One of my favorite holes with one of the best hole names I know, “Foxy” remains a lesson in the value of selecting an using natural green sites to your advantage. The 14th at Royal Dornoch is placed on a modest plateau, which in itself is not an unusual choice for any green site. What makes it really fun is that the approach is with a long iron to the shallow green that will only accept the most exceptional shot. Anything coming up short is cast away by the slopes of the plateau. The fascinating aspect of the hole is that every approach is possible while none are really favored. Throw in the wind and you have one of the more ominous approaches in golf – and yet there isn’t a single hazard in your way!
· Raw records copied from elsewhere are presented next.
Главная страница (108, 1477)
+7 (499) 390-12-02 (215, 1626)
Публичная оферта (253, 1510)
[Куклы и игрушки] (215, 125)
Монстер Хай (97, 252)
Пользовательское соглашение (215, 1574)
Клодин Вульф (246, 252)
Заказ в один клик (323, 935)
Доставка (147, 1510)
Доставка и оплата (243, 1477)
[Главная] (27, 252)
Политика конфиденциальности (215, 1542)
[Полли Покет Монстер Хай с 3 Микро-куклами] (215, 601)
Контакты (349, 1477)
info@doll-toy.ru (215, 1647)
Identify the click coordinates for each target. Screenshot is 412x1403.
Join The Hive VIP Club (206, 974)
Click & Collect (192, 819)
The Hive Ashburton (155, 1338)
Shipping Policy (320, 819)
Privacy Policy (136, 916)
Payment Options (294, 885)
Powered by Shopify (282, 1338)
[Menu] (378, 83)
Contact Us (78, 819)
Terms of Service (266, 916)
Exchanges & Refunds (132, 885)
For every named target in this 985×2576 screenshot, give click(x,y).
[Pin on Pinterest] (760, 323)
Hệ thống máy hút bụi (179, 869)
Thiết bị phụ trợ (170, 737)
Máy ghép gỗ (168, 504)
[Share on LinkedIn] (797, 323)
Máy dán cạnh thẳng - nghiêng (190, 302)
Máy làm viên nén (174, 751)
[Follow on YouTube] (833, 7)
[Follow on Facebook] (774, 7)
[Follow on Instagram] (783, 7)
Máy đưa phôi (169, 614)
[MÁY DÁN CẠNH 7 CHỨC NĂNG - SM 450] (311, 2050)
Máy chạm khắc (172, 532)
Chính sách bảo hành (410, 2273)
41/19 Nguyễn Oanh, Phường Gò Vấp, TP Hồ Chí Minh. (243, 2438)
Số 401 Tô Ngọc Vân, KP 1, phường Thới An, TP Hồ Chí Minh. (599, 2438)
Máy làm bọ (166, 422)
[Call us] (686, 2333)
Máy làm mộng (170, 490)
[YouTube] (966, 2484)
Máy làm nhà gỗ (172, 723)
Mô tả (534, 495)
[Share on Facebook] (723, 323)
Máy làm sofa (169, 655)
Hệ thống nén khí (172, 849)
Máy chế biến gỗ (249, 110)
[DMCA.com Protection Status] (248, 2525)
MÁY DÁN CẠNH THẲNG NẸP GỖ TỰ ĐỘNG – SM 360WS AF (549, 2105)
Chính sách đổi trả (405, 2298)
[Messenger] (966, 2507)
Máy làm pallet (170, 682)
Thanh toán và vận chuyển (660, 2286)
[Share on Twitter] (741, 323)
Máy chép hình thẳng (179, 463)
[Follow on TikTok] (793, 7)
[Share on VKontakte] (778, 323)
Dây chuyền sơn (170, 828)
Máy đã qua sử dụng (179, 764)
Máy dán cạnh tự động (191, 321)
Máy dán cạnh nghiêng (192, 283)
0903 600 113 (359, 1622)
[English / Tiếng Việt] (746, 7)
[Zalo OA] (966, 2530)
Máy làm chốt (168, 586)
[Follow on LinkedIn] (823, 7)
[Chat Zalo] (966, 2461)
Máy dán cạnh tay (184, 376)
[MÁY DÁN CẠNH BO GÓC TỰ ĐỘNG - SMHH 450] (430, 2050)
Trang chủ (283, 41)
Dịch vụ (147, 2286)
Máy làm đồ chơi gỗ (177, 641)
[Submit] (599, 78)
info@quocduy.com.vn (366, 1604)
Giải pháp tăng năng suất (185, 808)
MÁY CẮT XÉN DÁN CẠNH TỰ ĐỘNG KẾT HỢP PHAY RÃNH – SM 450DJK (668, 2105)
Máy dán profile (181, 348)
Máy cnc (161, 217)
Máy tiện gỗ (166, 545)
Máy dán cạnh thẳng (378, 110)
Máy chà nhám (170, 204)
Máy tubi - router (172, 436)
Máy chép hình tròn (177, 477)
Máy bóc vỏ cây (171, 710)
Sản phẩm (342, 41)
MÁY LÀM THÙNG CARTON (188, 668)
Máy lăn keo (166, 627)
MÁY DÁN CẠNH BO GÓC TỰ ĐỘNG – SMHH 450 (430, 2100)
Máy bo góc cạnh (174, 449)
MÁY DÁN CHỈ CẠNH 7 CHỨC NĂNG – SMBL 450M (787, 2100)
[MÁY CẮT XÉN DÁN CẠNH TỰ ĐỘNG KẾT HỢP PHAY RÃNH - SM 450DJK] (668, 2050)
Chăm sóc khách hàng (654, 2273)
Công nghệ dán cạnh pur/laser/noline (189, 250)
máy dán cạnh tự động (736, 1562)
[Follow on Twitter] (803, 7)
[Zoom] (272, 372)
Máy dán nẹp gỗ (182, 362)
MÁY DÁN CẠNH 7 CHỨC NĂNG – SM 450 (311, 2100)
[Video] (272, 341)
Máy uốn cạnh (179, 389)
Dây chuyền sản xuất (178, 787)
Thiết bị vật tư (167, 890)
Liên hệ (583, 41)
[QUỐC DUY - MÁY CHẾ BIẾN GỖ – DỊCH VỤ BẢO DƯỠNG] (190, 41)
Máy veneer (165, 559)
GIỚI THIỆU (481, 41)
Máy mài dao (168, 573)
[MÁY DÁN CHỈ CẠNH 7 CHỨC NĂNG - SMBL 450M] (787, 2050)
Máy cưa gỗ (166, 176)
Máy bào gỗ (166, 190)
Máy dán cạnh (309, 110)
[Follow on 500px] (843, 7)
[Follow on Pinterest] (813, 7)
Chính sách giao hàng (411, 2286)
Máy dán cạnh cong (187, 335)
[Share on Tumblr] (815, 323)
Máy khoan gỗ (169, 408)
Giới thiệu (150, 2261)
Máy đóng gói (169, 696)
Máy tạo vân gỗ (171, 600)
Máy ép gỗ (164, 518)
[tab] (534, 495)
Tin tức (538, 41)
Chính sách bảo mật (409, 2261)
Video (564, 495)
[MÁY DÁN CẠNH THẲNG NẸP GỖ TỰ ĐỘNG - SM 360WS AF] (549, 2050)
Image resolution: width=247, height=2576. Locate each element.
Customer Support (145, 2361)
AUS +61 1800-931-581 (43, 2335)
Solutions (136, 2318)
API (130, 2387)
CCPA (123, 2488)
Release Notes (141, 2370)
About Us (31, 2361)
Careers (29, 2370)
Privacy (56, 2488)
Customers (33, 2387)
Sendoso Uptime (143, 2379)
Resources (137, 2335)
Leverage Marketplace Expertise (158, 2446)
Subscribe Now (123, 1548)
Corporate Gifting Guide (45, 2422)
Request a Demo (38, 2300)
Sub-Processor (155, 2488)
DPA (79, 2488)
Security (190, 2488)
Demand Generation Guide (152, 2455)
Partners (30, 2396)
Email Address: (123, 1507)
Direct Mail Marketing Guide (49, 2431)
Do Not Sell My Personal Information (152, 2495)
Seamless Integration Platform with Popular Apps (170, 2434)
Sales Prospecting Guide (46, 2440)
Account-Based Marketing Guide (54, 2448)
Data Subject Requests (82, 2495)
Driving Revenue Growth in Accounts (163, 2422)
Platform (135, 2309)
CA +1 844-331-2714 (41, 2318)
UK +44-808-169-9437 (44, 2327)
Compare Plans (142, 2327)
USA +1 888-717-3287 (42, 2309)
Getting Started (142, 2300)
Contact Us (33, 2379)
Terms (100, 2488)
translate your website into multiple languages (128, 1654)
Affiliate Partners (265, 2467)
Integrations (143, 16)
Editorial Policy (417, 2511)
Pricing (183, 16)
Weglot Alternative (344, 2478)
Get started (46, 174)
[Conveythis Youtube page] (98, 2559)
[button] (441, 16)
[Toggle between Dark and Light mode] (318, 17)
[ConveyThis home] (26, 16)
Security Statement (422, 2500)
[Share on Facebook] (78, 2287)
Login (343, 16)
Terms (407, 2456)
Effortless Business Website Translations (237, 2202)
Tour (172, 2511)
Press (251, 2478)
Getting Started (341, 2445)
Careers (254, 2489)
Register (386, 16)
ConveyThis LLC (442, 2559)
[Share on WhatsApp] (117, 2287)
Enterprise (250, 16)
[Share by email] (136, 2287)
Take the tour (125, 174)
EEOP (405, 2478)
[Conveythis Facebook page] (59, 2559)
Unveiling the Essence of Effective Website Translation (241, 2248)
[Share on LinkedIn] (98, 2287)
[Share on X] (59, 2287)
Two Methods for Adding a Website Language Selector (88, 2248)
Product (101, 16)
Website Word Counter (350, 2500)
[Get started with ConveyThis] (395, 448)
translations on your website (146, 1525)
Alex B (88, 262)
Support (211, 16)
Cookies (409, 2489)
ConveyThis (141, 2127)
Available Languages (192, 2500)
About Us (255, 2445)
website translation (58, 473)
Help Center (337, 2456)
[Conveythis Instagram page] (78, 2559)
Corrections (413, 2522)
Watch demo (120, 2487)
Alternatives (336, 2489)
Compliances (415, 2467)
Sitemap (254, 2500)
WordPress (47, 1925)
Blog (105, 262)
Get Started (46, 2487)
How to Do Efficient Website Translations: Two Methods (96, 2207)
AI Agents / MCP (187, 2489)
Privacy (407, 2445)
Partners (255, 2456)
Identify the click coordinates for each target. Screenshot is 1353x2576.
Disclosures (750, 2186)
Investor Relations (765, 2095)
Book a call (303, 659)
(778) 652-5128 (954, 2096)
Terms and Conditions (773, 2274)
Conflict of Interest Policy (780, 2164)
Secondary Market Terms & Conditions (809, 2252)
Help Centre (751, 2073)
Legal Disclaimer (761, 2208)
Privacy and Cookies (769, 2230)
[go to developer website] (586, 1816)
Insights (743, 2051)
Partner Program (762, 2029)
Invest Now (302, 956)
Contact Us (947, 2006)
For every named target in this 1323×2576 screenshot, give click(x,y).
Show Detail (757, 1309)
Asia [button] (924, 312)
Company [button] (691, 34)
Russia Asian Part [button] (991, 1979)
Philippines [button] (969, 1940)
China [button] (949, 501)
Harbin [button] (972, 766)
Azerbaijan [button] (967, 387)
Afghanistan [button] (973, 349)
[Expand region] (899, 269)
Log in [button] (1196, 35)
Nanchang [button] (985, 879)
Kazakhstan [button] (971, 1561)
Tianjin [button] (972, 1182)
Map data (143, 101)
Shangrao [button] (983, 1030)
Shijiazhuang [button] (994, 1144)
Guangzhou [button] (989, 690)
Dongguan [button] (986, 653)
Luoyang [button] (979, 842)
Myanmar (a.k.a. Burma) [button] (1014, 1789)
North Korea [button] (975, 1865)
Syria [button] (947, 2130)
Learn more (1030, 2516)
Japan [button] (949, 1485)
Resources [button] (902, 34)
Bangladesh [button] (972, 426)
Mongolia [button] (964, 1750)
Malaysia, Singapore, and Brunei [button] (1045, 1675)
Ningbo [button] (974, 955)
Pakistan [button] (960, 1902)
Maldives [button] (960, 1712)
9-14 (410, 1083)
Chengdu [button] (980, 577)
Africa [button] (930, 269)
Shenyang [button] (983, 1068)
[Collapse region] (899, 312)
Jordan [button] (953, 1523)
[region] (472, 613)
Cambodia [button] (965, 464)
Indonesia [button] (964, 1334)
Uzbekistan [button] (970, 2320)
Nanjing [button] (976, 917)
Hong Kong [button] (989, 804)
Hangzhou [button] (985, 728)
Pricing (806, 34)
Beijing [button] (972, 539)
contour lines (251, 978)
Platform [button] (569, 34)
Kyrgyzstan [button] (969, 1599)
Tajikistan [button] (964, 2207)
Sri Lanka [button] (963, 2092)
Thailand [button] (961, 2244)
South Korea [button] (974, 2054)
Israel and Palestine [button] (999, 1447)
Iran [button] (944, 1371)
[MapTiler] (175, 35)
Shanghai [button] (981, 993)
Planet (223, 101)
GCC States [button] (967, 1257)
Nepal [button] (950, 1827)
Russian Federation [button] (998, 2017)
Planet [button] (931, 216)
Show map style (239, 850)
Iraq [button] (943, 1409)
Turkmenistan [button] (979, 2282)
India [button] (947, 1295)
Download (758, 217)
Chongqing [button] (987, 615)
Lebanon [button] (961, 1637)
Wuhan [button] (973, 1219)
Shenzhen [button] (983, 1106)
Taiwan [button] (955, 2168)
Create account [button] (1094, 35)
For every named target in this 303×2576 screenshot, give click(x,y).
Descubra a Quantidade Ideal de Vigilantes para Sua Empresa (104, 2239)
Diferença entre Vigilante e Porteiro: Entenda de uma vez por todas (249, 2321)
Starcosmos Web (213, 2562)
The joy of the hole is not only on the approach but in the recovery shot, since it can be as difficult as the approach. It’s a great test of your creative abilities because there is still no standard shot for getting up and down, and the best alternative usually involves finding a creative route along the ground. If you are left, you get an opportunity to try any of the options you feel most comfortable with. If you played short rather than risk the direct approach to the green, the green sets up well from in front, but you still must contend with the shallow green. But if you went after the green and missed long or right, the pitch shot is close to impossible and you now have your hands full.
I did not begin with the tee shot initially because I’m still not sure what play is most prudent. The right flirts with the dunes and seems inviting, and yet the left seems to provide slightly more depth in the green to hit into, but I’m still not sure of the merits of either. I do know my father played left safely left and was successful by running a wood along the fairway and up the slope. This is most likely the best approach to the green. I played down the right for what I thought was an advantage, but my aggressive approach was easily cast aside by the crowned nature of the green. The recovery was tough and a shot was lost to par.
So what did I learn from this. Never underestimate the value of using a plateau to place a premium on the approach. That short grass is often a better defense than a bunker and is likely the most misunderstood and least used of the natural challenges available to an architect. It doesn’t hurt the average players but confounds the good player from the approach through to the recovery. Finally that if a green lacks the depth to receive the shot, then the approach is becomes very demanding - but if short or lay-up options exist that is a reasonable alternative (to going directly at the green) – the hole is very difficult but quite fair.